We met after I responded to a comment she had made on a website, about the link between pornography and violence. Details of that exchange are not necessary, beyond stipulating that she is pro- both. We exchanged messages about food, sex, death and the necessities of both kindness and occasional depravity. We talked on the phone and arranged dinner at a restaurant of a caliber and ticket price that assured a gravity necessitating that somebody put out, as she so endearingly colloquialised it. And put out we did, mutually. But first, the girl.
Sara is a bit younger than me, or a bit older than my daughter, depending on ones' observation of such disparities. I must admit that even I posed serious thought to an age difference involving whole decades. By feat of recall, I happened to remember a particularly good two-part episode of "Battlestar Galactica" that premiered on television the week Sara was born. But, as she professed neither a father fixation nor any concern about said difference, it did not seem significant.
The intellectual parity seemed to duly compensate for any other differences, which is surely what led to our meeting in any case. Sara attended Yale, a small college in the northeastern part of the US far from our mutual rural Midwestern heritage. She had traveled Europe, picking up a good deal of the local tongue, and by her own account, putting said tongue to most gratifying purposes. She chewed up life at much the same rate I had, at her age, doing the same global tour under a slight more regimental banner. We both knew the language of sensual intelligence. She spoke and I glistened.
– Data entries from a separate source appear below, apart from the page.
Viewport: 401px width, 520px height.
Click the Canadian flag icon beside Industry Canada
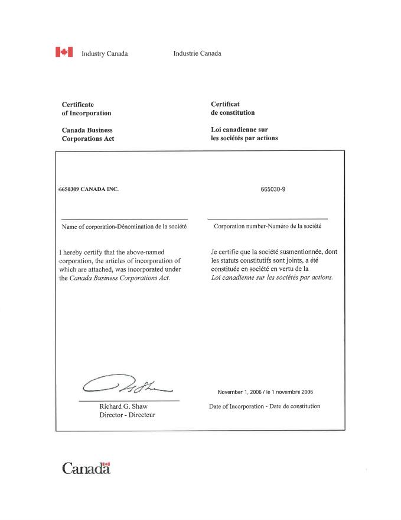coord(64,53)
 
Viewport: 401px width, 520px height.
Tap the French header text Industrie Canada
coord(197,54)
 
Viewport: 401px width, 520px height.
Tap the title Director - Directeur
coord(128,415)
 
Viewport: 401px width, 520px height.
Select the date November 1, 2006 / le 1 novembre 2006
coord(265,392)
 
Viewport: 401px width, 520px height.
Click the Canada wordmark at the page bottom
coord(86,469)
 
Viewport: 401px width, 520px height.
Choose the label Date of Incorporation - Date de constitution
coord(265,406)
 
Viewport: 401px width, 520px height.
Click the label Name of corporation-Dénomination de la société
coord(124,227)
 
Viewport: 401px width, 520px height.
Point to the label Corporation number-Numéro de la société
coord(267,227)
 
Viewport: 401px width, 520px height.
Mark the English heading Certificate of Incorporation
coord(86,108)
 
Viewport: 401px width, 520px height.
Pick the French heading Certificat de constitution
coord(233,108)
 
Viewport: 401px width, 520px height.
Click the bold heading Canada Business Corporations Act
coord(88,134)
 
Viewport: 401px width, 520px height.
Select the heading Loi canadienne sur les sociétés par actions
coord(244,134)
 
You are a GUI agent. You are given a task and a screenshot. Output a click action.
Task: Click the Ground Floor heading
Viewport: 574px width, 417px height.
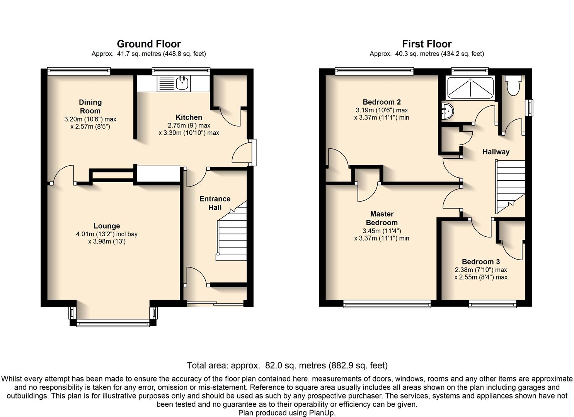coord(149,44)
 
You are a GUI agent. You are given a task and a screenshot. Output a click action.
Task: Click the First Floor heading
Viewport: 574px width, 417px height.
coord(427,44)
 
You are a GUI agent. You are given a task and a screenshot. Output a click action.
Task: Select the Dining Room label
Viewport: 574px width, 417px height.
coord(90,107)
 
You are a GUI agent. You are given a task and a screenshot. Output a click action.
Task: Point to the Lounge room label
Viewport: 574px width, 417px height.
coord(107,226)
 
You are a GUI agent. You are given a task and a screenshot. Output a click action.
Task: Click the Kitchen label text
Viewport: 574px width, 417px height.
coord(189,117)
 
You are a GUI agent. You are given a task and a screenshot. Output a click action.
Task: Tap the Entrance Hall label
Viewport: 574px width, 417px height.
coord(215,203)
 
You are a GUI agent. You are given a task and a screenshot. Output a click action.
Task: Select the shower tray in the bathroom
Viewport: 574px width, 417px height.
coord(470,88)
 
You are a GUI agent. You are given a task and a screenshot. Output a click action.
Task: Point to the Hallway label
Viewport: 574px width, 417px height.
coord(496,152)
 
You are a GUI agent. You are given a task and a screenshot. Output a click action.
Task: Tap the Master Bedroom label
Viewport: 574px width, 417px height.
coord(382,218)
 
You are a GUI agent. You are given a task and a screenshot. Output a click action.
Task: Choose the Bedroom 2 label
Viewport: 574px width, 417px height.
coord(382,102)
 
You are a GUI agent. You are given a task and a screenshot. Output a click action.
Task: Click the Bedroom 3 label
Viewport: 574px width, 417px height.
coord(481,262)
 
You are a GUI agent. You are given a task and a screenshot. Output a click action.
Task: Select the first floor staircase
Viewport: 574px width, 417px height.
coord(510,187)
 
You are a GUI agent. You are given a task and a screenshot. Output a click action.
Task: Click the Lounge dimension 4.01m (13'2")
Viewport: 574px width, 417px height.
coord(95,234)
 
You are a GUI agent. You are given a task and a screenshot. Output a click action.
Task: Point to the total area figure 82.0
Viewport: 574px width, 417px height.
coord(274,365)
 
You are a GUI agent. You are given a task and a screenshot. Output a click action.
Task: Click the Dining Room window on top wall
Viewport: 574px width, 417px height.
coord(79,71)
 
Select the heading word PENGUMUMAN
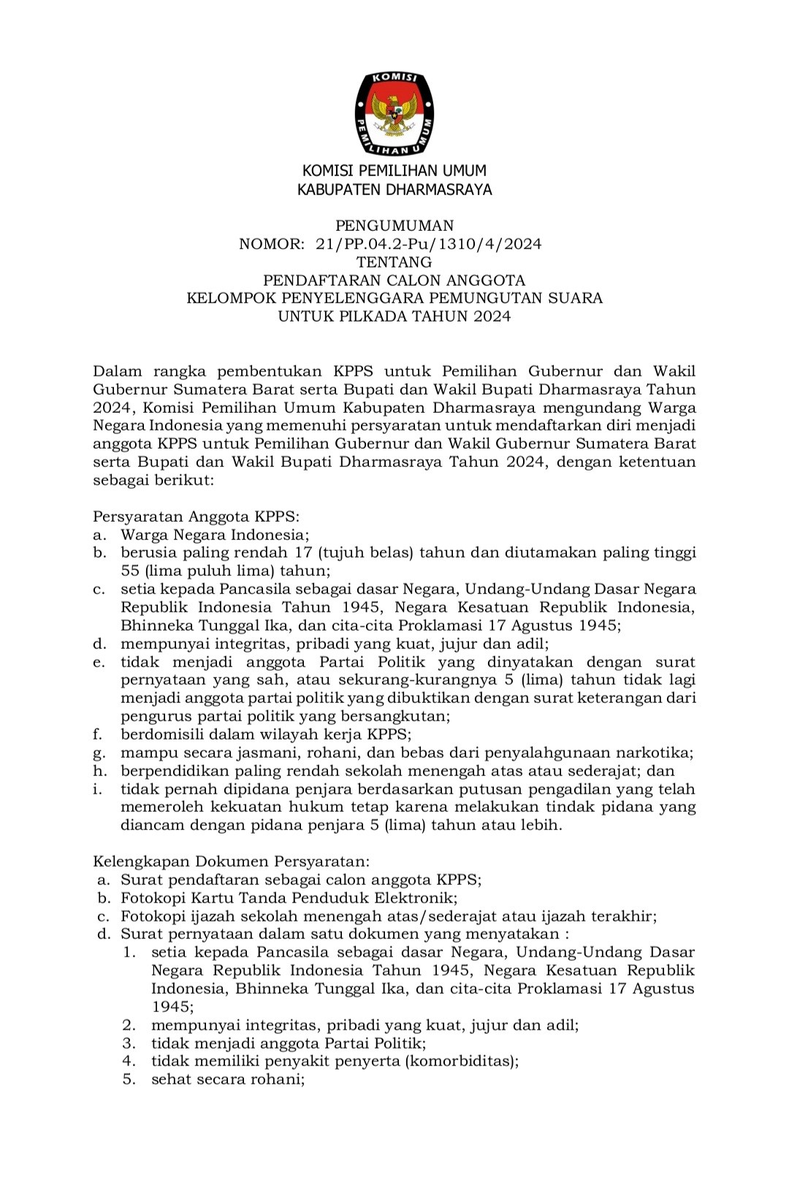point(394,226)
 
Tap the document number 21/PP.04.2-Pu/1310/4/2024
point(429,244)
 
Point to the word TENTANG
point(394,262)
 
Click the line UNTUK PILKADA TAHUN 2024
point(394,316)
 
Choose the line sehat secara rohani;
point(228,1079)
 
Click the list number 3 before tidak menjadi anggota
point(129,1043)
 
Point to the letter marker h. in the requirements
point(100,771)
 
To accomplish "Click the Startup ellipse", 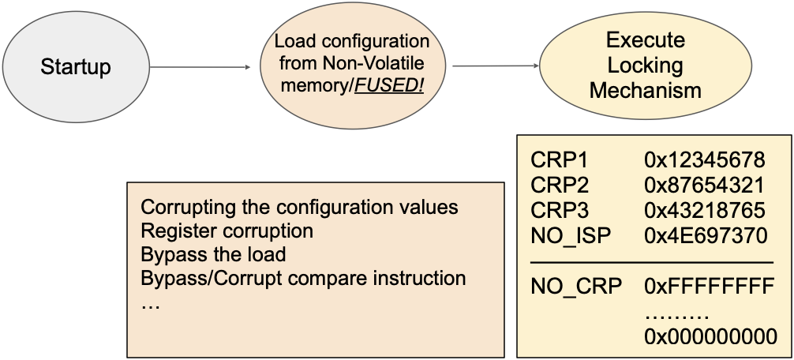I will coord(76,66).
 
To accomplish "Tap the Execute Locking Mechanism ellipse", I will coord(645,66).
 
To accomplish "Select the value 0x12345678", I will coord(705,162).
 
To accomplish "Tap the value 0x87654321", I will coord(705,186).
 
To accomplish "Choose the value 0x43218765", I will coord(705,211).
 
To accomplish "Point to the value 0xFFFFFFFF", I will coord(709,287).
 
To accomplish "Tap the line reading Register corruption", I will coord(227,231).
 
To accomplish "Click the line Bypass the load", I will coord(212,255).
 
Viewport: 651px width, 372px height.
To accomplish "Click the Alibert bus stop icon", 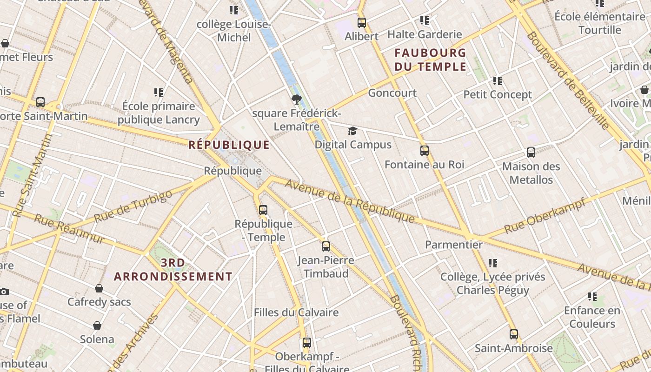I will pyautogui.click(x=362, y=22).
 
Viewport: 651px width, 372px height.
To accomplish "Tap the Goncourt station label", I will pyautogui.click(x=392, y=93).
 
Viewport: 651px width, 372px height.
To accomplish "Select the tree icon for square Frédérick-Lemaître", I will pyautogui.click(x=296, y=99).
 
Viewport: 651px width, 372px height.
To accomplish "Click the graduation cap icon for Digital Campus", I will pyautogui.click(x=352, y=131).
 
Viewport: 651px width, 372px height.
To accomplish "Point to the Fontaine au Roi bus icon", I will pyautogui.click(x=424, y=151).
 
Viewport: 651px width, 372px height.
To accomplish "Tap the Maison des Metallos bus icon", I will pyautogui.click(x=531, y=153).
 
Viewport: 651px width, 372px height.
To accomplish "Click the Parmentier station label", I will pyautogui.click(x=454, y=245).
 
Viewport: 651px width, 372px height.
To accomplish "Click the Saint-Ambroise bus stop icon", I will pyautogui.click(x=513, y=334).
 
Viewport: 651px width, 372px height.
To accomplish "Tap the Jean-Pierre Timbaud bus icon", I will pyautogui.click(x=326, y=246).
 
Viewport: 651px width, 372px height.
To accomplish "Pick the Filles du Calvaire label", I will pyautogui.click(x=296, y=312).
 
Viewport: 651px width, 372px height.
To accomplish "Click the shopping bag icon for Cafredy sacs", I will pyautogui.click(x=99, y=288).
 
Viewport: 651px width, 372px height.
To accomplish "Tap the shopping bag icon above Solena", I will pyautogui.click(x=97, y=326).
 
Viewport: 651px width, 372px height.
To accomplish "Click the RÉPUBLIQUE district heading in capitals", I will pyautogui.click(x=229, y=145).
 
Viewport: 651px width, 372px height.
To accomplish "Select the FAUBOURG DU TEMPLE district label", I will pyautogui.click(x=430, y=60).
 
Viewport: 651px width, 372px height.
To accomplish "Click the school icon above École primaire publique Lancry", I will pyautogui.click(x=159, y=93).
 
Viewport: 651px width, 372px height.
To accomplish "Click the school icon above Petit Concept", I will pyautogui.click(x=498, y=81).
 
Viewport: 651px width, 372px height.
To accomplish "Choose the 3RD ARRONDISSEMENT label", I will pyautogui.click(x=173, y=270).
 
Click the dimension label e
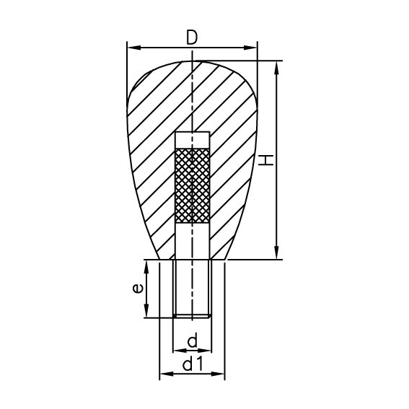pyautogui.click(x=138, y=289)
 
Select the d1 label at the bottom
pyautogui.click(x=192, y=365)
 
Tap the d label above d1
pyautogui.click(x=192, y=340)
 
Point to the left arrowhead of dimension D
pyautogui.click(x=131, y=48)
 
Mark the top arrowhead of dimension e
pyautogui.click(x=147, y=265)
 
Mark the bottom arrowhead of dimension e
pyautogui.click(x=147, y=313)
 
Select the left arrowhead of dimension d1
pyautogui.click(x=162, y=374)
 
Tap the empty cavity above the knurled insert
pyautogui.click(x=193, y=140)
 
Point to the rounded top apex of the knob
pyautogui.click(x=193, y=62)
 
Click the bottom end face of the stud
pyautogui.click(x=193, y=316)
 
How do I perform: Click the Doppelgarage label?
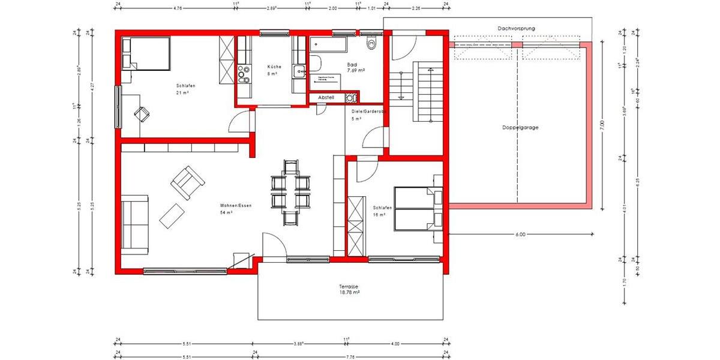[520, 128]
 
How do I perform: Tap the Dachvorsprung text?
[520, 28]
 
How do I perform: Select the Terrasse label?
[349, 287]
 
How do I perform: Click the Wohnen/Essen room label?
[235, 206]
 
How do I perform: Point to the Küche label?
[273, 66]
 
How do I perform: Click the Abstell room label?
[327, 97]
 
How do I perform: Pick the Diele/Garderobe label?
[367, 112]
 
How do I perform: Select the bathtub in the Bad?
[328, 44]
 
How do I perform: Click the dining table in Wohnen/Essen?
[291, 192]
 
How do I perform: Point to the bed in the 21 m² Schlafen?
[146, 53]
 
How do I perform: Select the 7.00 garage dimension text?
[602, 125]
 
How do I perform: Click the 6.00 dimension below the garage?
[520, 235]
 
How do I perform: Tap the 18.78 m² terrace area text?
[349, 293]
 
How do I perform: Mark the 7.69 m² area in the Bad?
[356, 70]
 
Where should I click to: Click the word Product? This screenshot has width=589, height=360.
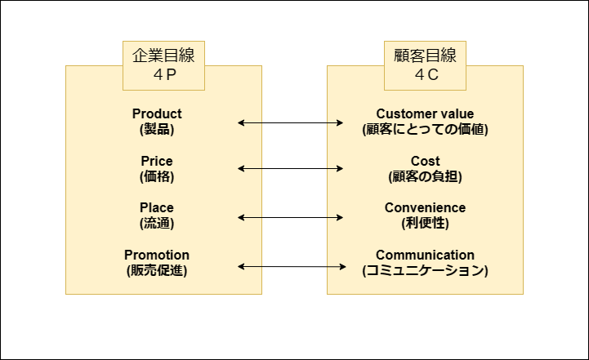tap(157, 113)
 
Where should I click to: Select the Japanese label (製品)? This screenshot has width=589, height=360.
tap(157, 129)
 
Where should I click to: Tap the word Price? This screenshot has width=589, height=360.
tap(157, 161)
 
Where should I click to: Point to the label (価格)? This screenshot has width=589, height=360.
tap(157, 176)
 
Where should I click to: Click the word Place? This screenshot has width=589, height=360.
tap(157, 207)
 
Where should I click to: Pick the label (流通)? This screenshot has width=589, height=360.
tap(157, 223)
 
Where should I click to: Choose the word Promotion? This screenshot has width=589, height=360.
tap(157, 255)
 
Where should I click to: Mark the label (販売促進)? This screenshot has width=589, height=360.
tap(157, 270)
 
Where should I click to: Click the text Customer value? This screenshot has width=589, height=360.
tap(425, 113)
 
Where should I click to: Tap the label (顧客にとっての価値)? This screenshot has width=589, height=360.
tap(425, 129)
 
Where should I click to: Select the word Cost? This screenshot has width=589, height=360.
tap(425, 161)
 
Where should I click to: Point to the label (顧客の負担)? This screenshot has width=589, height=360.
tap(425, 176)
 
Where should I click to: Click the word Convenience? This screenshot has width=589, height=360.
tap(425, 207)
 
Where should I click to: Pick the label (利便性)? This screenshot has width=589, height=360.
tap(425, 223)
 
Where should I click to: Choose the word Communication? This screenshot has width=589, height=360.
tap(425, 255)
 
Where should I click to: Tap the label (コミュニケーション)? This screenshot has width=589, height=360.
tap(425, 270)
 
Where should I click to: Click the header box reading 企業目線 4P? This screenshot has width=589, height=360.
tap(163, 65)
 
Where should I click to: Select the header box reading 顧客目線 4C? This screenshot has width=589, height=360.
tap(425, 65)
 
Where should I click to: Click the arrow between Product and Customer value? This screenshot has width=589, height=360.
tap(291, 123)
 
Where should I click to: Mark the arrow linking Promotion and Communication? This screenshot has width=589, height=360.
tap(291, 266)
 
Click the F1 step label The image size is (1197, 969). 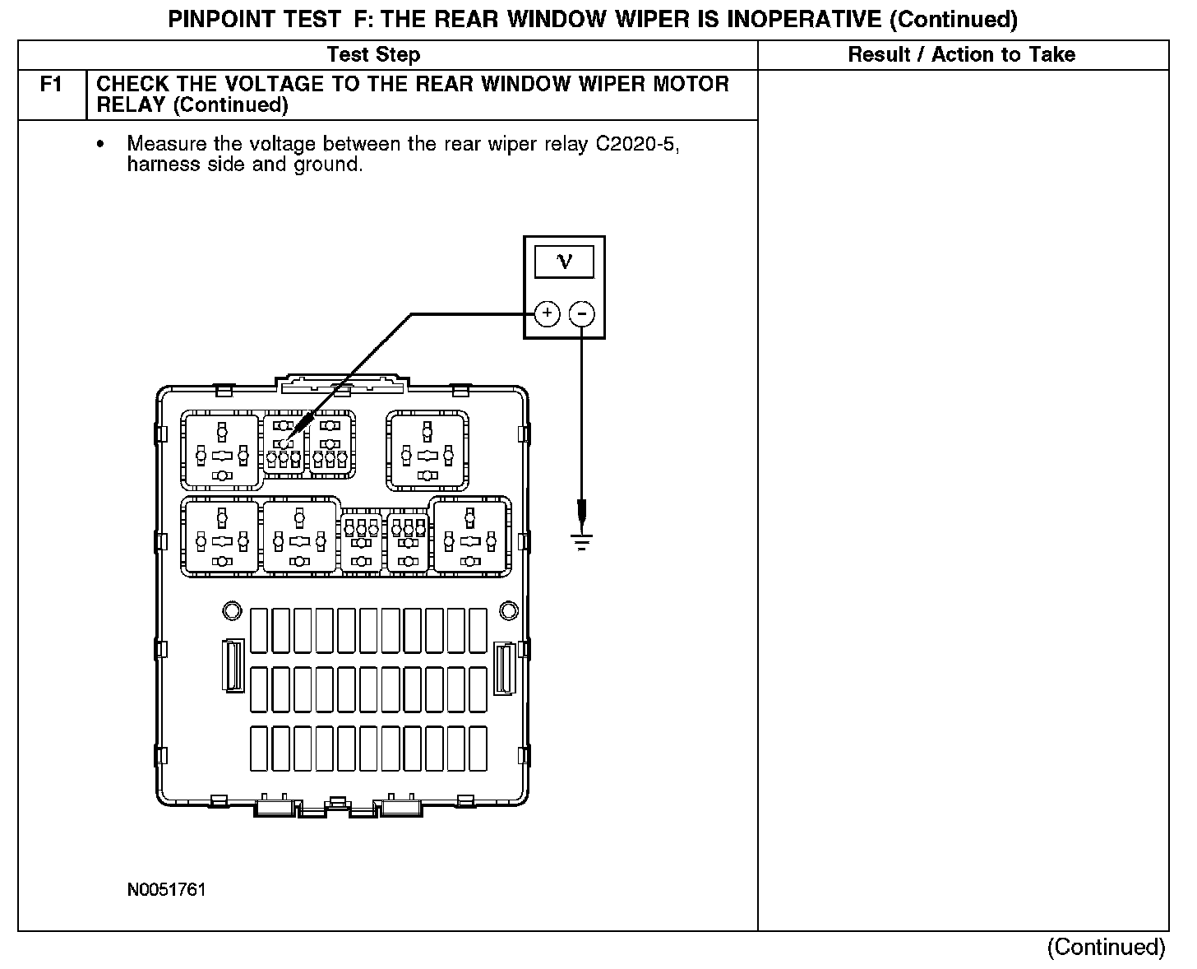[x=51, y=85]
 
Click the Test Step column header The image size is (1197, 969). [x=373, y=55]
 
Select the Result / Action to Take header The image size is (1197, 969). [x=961, y=55]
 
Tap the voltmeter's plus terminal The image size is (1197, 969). [x=547, y=313]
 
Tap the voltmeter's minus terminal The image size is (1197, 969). [x=581, y=313]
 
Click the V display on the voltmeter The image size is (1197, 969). [x=564, y=262]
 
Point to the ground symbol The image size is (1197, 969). [x=582, y=540]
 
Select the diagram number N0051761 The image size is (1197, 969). [x=166, y=890]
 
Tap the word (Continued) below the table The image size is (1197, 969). [x=1106, y=947]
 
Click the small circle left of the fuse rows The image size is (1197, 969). [x=231, y=610]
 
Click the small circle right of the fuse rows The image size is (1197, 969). [x=509, y=610]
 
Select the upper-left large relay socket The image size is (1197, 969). [x=221, y=452]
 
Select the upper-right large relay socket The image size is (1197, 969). [x=428, y=452]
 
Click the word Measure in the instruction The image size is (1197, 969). [x=167, y=144]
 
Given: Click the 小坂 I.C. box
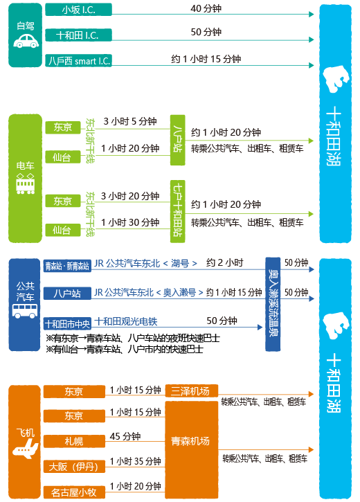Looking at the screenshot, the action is coord(78,10).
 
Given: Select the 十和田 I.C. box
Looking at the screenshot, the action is coord(78,35).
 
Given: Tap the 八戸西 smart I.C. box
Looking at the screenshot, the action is coord(78,60).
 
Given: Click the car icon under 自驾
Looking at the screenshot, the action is coord(26,41).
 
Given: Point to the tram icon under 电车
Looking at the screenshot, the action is coord(26,183).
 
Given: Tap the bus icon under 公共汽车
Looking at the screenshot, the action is coord(25,311).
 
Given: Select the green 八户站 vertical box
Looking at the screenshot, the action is coord(178,141).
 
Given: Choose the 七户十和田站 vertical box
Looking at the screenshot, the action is coord(178,211).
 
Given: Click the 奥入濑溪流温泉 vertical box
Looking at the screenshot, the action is coord(273,304).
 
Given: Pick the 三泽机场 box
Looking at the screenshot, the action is coord(191,391).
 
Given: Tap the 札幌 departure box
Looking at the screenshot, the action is coord(74,441).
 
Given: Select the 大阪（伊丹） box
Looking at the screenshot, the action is coord(74,467).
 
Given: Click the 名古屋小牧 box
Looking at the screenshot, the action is coord(74,492).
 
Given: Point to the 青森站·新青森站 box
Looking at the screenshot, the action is coord(67,266).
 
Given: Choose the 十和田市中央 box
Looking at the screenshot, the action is coord(67,323).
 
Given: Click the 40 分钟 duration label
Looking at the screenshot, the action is coord(206,8).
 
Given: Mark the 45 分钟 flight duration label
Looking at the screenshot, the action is coord(125,436).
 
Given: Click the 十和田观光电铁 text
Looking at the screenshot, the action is coord(126,321).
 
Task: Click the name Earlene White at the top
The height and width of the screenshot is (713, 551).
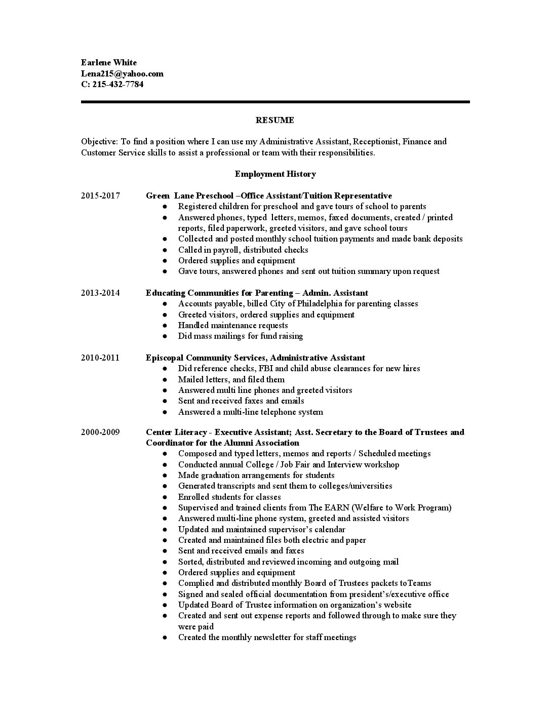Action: (108, 63)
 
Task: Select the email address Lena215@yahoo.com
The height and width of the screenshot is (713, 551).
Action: (122, 73)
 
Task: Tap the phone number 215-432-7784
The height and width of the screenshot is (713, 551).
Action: (117, 85)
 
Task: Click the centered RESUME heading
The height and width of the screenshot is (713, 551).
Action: (274, 120)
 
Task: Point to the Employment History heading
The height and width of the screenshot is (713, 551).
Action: (275, 174)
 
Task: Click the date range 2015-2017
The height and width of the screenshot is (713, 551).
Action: (100, 195)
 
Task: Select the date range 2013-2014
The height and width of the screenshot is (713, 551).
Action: (100, 293)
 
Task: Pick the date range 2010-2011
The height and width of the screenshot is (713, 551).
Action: (100, 358)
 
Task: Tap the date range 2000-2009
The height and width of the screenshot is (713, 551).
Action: (100, 432)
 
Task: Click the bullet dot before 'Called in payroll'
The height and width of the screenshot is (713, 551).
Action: (165, 250)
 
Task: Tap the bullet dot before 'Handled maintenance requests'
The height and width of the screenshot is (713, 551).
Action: (165, 326)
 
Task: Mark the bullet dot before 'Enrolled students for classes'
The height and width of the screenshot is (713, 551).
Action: (165, 497)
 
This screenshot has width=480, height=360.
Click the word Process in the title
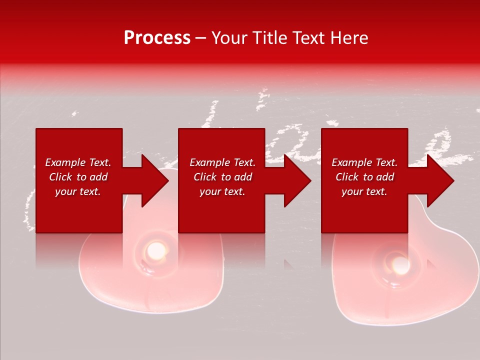[157, 38]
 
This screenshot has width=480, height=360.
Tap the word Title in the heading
[268, 38]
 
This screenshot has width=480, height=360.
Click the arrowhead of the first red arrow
[155, 180]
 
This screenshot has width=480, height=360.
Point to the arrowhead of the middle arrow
[298, 180]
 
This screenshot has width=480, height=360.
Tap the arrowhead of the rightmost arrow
[440, 180]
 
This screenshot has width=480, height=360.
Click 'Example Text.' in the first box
[78, 162]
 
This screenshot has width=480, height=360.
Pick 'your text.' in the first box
[78, 192]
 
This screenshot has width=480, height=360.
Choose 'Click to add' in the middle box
[222, 177]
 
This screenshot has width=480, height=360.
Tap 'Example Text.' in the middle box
[222, 162]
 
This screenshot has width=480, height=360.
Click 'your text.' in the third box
[364, 192]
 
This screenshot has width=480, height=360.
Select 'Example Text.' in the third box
[364, 162]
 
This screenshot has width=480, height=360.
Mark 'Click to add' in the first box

Under pretext of a first anniversary, I had secured a table in an un-trafficked area, flanked by tall chairs that protected us from diners and staff. Brad the manager came and presented us with complimentary 'champagne' and congratulations. After prompting the first of a thousand mid-dinner kisses, my little ruse was the subject of much laughter. The tart substance with garnish-only strawberry product in the tall flutes became the subject of a snotty, tittering exchange about the questionable derivation of said sparkling wine. She suggested perhaps Asti Spumante, I dealt an even harsher Tottinger's, but we established that we could share such useless knowledge and our capricious use of intellect.
At this point, she exclaimed in mock outrage that she was now assured that I was gay, an apparent recurring situation in her social history. I assured her that I was not entirely gay, but that I was certainly gay for her.